- _Document text_:
########################################

On October 24, 2019, it was announced that the show had been renewed for a second season set to be released on HBO Max for its first 90 days before it is released on Rooster Teeth for FIRST members. This was confirmed in 2020 by Forbes.

On October 22, 2021, it was revealed that the show's second season would premiere on HBO Max on November 4, and on Rooster Teeth FIRST on March 23, 2022. As of April 1, 2022, All episodes are available on Rooster Teeth FIRST. Animation was handled by Canadian studio Bardel Entertainment.

Episodes

Series overview

Character reveal teasers
Prior to release, Rooster Teeth released four "Character Reveal Teasers." These teasers, set during episode one's four-year time-skip, were framed from the perspective of Dr. Rufus Weller (David Tennant) and his continued phone conversations with Colonel Raquel Marin (Monica Rial), discussing the new recruits for the gen:LOCK program.

Season 1 (2019)

Season 2 (2021)

Reception

Season 1
Reviews for season 1 of Gen:LOCK were largely positive. Critics praised the series as a clear step forward for the company behind Red vs. Blue and RWBY, highlighting the animation quality and the performances of the lead cast, as well as sharp dialogue by writers Gray Haddock and Evan Narcisse. The series' use of action and spectacle, while praised for its quality, was criticized as taking precedence over storytelling, with Comic Book Resources' Reuben Baron noting it made the series feel unfocused. Writing for Inverse, Eric Francisco observed that at least for the first five episodes the series lacked a clear antagonist which made the stakes of the story difficult to perceive, but overall praised the series as a much more mature outing for Rooster Teeth than RWBY. Austen Goslin from Polygon observed that the series was at its strongest when the characters were the focus and that the fight sequences, though well-choreographed, took time away from those interactions. However, Goslin conceded that the series was a strong addition to the mecha genre. Tristan Gallant of anime review series Glass Reflection noted the series seemed to be following some recognizable tropes and story beats, but praised its entertainment value and overall production quality, noting its animation was superior to other Western-animated 3D shows like The Dragon Prince (which uses a similar reduced framerate as part of its style).

########################################

- _Supplied material_:
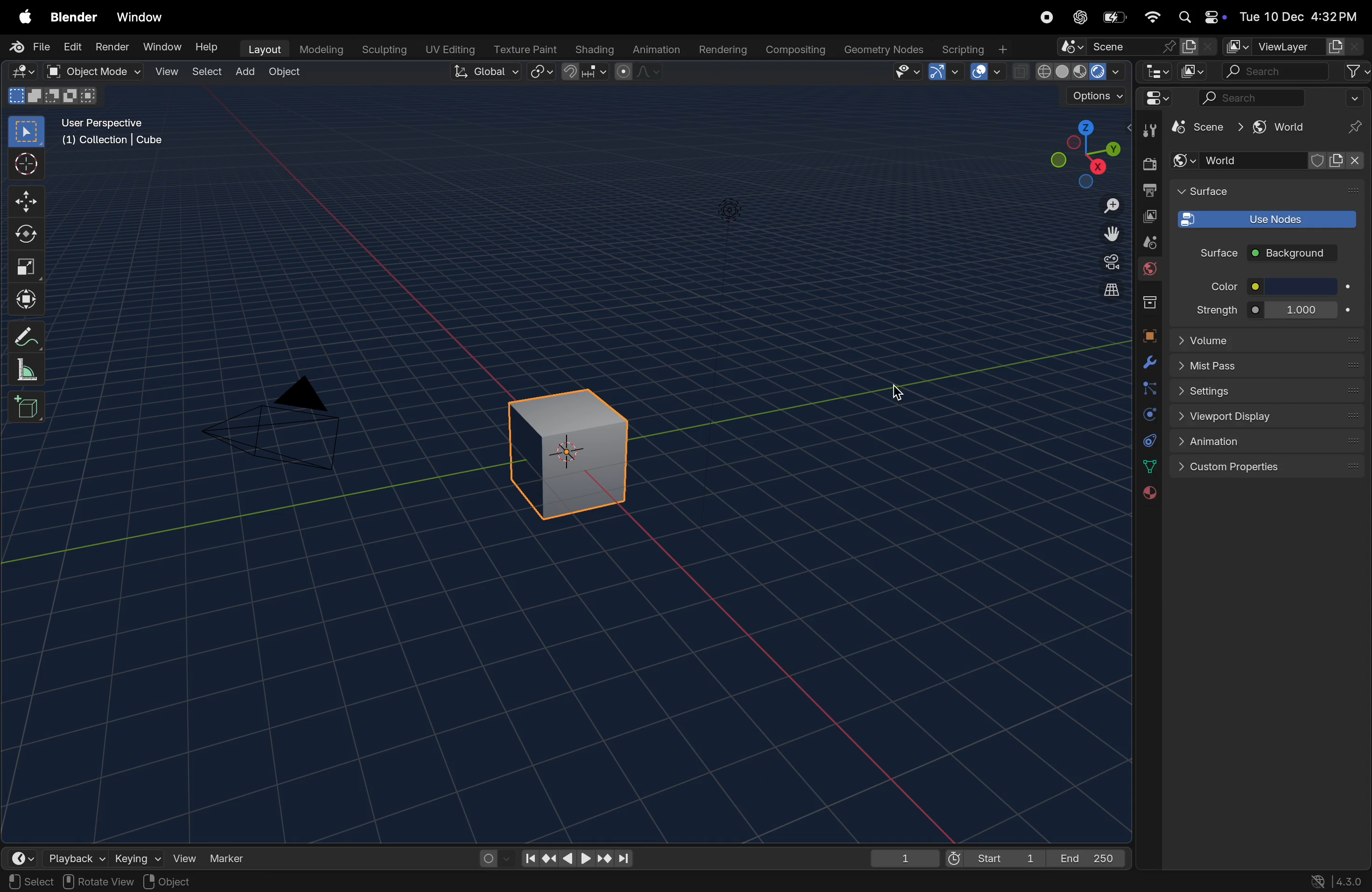 Image resolution: width=1372 pixels, height=892 pixels. I want to click on view port shading, so click(1069, 71).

########################################

- _Task 1_:
Answer these questions from the Gen:LOCK article:
(a) Which studio handled the show's animation?
(b) Who voices Dr. Rufus Weller in the teasers?
(c) Which Polygon writer found the series strongest when the characters were the focus?
- _Task 2_: Please print the part of the Gen:LOCK article starting at "Series overview" and ending at "Season 2 (2021)".
- _Task 3_: Write what comes next in the Gen:LOCK article, starting after its final sentence.
The listing is separate material, not part of the Gen:LOCK article.

- _Task output 1_:
(a) Bardel Entertainment
(b) David Tennant
(c) Austen Goslin

- _Task output 2_:
Series overview

Character reveal teasers
Prior to release, Rooster Teeth released four "Character Reveal Teasers." These teasers, set during episode one's four-year time-skip, were framed from the perspective of Dr. Rufus Weller (David Tennant) and his continued phone conversations with Colonel Raquel Marin (Monica Rial), discussing the new recruits for the gen:LOCK program.

Season 1 (2019)

Season 2 (2021)

- _Task output 3_:
Mike Toole of Anime News Network offered a more mixed opinion after Season 1's conclusion. Toole praised the show's casting and use of classic science fiction tropes, but noted that despite enough material to keep audiences engaged the first season lacked a truly compelling conflict to drive the story. Toole expressed that a second season would require a story that matched the ambition of the series' characters and core concept in order for it to become a truly great show. "Until then, gen:LOCK feels just a little bit like a prototype."

Fan reaction to Gen:LOCK prior to release was largely skeptical: potential viewers found the initial trailers underwhelming due to a lack of information on what the series was about, and many expressed fatigue with the show's marketing in the months leading up to release. Some mecha anime fans found the concepts unoriginal, with an opinion piece published on Forbes a few days before the premiere claiming that the designs were generic and encouraging viewers to watch something else. The reception was much more positive following release, with several of the more skeptical fans admitting the first episode was all it took to win them over.

Gen:LOCK was nominated for best animated series at 9th Streamy Awards.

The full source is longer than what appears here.